Provided material ▸
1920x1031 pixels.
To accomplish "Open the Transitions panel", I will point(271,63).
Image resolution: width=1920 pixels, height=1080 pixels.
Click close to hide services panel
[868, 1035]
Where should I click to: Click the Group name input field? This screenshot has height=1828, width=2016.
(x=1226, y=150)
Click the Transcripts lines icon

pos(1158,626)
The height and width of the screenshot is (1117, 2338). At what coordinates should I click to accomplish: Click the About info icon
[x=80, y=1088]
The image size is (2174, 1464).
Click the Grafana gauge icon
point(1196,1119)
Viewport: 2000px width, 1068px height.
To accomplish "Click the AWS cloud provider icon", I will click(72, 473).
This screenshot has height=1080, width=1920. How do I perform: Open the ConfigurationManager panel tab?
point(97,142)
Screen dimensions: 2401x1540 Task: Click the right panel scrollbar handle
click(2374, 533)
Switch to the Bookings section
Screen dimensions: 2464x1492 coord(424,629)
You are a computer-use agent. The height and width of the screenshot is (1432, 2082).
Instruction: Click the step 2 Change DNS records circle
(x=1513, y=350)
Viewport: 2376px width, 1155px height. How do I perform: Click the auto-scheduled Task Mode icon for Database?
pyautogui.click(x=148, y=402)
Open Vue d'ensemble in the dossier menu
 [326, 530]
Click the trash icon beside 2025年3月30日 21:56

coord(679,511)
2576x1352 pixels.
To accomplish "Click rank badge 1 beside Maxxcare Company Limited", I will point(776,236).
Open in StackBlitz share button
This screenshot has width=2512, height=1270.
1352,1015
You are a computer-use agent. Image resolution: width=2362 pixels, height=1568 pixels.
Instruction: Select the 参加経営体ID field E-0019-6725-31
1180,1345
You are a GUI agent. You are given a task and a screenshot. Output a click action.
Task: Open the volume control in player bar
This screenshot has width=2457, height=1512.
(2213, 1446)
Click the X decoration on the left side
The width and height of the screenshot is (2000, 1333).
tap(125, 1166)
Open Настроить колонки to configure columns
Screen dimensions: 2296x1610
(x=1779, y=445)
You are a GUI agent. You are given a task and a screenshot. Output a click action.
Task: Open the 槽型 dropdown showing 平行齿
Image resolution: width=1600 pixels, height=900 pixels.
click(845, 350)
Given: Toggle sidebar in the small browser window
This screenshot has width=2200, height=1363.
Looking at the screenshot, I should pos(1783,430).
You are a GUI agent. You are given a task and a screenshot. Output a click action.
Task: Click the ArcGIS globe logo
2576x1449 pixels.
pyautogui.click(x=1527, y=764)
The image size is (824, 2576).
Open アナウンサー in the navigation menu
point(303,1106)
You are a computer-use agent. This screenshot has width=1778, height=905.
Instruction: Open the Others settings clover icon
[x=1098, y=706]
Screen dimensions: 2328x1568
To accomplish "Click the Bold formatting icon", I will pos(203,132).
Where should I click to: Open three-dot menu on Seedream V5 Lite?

Directions ▸ Could you restate word for word the lines above, from the one that contains "Image resolution: width=1600" through the one that contains "The image size is (824, 2576).", and no others?

Written answer ▸
Image resolution: width=1600 pixels, height=900 pixels.
click(845, 350)
Given: Toggle sidebar in the small browser window
This screenshot has width=2200, height=1363.
Looking at the screenshot, I should pos(1783,430).
You are a GUI agent. You are given a task and a screenshot. Output a click action.
Task: Click the ArcGIS globe logo
2576x1449 pixels.
pyautogui.click(x=1527, y=764)
The image size is (824, 2576).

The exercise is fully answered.